▸ DATA
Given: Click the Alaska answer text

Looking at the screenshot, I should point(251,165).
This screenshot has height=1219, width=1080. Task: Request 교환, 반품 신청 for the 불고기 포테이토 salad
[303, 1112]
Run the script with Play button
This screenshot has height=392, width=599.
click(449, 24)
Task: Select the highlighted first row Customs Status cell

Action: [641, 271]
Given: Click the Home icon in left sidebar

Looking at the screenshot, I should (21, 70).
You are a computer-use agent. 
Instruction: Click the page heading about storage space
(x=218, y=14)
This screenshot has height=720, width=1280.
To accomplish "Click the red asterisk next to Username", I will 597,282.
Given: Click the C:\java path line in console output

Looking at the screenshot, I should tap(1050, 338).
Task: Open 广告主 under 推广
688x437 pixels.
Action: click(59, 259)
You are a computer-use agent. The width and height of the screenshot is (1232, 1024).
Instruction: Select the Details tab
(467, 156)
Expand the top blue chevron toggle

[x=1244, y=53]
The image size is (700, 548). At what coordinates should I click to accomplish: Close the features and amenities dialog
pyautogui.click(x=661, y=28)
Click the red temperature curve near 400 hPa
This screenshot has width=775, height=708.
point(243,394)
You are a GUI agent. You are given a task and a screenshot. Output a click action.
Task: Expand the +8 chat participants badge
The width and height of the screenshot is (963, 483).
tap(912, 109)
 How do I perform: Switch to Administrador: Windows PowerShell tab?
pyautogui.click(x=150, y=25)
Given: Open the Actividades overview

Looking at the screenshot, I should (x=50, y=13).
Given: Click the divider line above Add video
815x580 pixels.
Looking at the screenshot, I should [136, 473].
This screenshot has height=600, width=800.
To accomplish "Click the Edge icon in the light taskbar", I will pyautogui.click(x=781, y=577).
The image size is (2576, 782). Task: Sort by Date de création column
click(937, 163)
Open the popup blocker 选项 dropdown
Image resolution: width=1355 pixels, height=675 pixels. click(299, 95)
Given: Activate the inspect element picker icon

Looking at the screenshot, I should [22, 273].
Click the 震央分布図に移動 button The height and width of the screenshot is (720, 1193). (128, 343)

▸ WORK ITEM
Within the listing above, filter for lines holding the string "agent" and copy each one.

▸ REPLY TO THE EXERCISE
You are a computer-use agent. 
You are a computer-use agent. The width and height of the screenshot is (1232, 1024).
You are a GUI agent. You are given a task and a screenshot. Output a click action.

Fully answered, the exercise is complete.